▶ **Your task**
Determine how many lines in the records hold the word "Utara". Return the number alone.

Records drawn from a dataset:
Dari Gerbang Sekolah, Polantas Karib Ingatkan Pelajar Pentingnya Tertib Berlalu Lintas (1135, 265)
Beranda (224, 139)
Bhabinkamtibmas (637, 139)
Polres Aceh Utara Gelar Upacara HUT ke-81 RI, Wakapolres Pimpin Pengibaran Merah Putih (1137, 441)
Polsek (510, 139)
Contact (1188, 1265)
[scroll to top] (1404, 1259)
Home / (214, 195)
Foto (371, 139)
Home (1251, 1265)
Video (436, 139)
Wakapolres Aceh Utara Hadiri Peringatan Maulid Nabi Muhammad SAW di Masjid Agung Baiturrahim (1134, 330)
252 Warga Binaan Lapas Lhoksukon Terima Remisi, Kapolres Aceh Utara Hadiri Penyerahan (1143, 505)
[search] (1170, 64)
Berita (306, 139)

▶ **Solution**
3